If you were to come to my city, Las Vegas, the first thing you would see is the Strip. That four-mile stretch of well-lit hotels, casinos, and bars that is world-renown for providing excess in whatever you could want. However, if you ventured off the Strip with me to “normal Vegas”, you’d find normal grocery stores, normal banks, and normal restaurants. The one thing you might not find “normal” is our neighborhoods. Instead of nice picket fences surrounding houses, you’d find concrete walls. This interesting façade indicates an uglier truth of Vegas: loneliness. We don’t just lead the nation in addiction and suicide because of our casinos, but because of our walls.

We all put walls up when we’re scared or insecure. The problem with walls is they not only hold fear and insecurity in, but also keep intimacy and friendship out. The kind of friendship that lets you relax and that lasts through storms. Although I wouldn’t ask him for marital advice, the biblical figure, Solomon, has great things to say about tearing walls down and building friendship up. Here are three things I’ve learned from him about cultivating lasting friendships:

  1. Friendship Is Fundamental   9Two are better than one, because they have a good return for their labor: 10If either of them falls down, one can help the other up. But pity anyone who falls and has no one to help them up. Ecclesiastes 4:9-10

You’ve probably heard this verse most often at a Christian wedding, but I love it for friendship! Solomon takes common imagery of the day and advocates friendship is both effective and safe. However, he uses the word “pity” for anyone who doesn’t have that bond. The first step in cultivating lasting friendships is the desire for them. Otherwise, your pursuit for them will dwindle at the first sign of resistance.

  1. Friendship Is FoundOintment and perfume delight the heart, And the sweetness of a man’s friend gives delight by hearty counsel. – Proverbs 27:9

Today, anything can be made sweet. Even the most bitter drink (coffee, in my opinion) can be made sweet (see: Frappuccino). What’s interesting about this verse, though, is when Solomon penned it sugar had not yet been discovered. That means anything that was sweet in Solomon’s day was not made, but found. He says friendships are similar. There must be some common value, interest, or experience that you build a friendship upon. Don’t hear me say complete similarity is necessary, but there must be a base of commonality.

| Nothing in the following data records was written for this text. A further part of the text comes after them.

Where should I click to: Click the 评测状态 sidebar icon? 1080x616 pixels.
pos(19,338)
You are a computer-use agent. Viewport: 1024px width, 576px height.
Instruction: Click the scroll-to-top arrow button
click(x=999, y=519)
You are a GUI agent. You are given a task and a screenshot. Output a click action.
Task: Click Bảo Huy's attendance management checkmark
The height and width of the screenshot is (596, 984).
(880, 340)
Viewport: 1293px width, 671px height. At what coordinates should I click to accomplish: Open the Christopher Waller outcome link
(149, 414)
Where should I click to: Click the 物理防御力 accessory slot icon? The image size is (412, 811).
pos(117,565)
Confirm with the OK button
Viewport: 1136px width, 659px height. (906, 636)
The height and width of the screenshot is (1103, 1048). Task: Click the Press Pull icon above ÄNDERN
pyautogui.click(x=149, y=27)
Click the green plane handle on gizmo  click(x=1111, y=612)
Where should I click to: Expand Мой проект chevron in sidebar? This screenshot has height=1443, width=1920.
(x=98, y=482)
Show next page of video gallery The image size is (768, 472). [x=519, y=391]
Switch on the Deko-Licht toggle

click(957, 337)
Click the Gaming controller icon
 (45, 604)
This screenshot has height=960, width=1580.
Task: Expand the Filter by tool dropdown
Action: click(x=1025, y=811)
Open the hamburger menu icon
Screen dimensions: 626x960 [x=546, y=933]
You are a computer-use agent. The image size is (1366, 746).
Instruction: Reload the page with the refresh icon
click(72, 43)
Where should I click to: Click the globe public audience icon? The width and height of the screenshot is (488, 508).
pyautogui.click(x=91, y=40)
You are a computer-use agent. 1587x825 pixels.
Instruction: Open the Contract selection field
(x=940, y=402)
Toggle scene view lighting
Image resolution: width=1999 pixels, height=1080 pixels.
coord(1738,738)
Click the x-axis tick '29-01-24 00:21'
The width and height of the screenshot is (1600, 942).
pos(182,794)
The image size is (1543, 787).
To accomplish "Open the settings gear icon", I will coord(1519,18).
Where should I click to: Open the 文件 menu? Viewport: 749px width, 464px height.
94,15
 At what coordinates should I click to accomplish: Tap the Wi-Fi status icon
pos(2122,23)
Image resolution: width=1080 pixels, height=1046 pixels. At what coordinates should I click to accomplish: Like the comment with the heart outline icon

I pastor a church in Las Vegas and one of my best friends here is Emaurie, our worship pastor. I like sports; he’s artistic. I’m from the suburbs; him the city. I’m Type A…he’s definitely not. I teach; he sings. I have a buzz cut; he sports dreads. But yet there’s a deep friendship between us. It’s one founded on love for Jesus and expanded on the shared experience pursuing Him in a dark city. CS Lewis said, “Friendship … is born at the moment when one man says to another “What! You too? I thought that no one but myself”.

  1. Friendship Is ForgedBetter is open rebuke than hidden love. Wounds from a friend can be trusted, but an enemy multiplies kisses. – Proverbs 27:5-6

This might be the most foregone point of the three because today, we tolerate least what offends us most. However, I’ve found an absolutely essential key to cultivating lasting friendships is healthy conflict. The picture of a blacksmith comes to mind as he “forges” metal. Every time he swings the hammer into the distressed steel, it gets stronger. What would happen if he swung his hammer at distressed glass, though? Would it get stronger? Of course not, because the chemical compound in steel promotes strength in conflict, while that of glass promotes a shattering. Choosing friendships forged in steel means all parties allow constructive criticism and refuse to move into offense from it. This is possible only when you know the other person loves and has your best in mind. And that reality lived out in friendship opens you both up to the refining process of healthy conflict!

I want my life to be void of walls that bring loneliness and full of lasting friendships that bring life.